--- BEGIN Data records ---

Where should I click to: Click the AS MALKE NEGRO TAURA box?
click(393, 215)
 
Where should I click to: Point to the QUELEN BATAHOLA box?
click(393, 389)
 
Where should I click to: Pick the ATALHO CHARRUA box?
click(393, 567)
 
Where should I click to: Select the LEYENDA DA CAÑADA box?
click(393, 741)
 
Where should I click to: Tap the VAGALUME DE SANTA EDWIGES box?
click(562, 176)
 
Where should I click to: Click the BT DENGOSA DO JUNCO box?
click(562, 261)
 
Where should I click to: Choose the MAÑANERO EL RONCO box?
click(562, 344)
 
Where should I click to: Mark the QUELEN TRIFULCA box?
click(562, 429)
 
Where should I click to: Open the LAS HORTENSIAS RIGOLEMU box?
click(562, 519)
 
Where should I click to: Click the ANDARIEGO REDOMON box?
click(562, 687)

--- END Data records ---

§ What is needed
Reproduce all of the material above line for line, with no changes.

§ Correct result
Where should I click to: Click the AS MALKE NEGRO TAURA box?
click(393, 215)
 
Where should I click to: Point to the QUELEN BATAHOLA box?
click(393, 389)
 
Where should I click to: Pick the ATALHO CHARRUA box?
click(393, 567)
 
Where should I click to: Select the LEYENDA DA CAÑADA box?
click(393, 741)
 
Where should I click to: Tap the VAGALUME DE SANTA EDWIGES box?
click(562, 176)
 
Where should I click to: Click the BT DENGOSA DO JUNCO box?
click(562, 261)
 
Where should I click to: Choose the MAÑANERO EL RONCO box?
click(562, 344)
 
Where should I click to: Mark the QUELEN TRIFULCA box?
click(562, 429)
 
Where should I click to: Open the LAS HORTENSIAS RIGOLEMU box?
click(562, 519)
 
Where should I click to: Click the ANDARIEGO REDOMON box?
click(562, 687)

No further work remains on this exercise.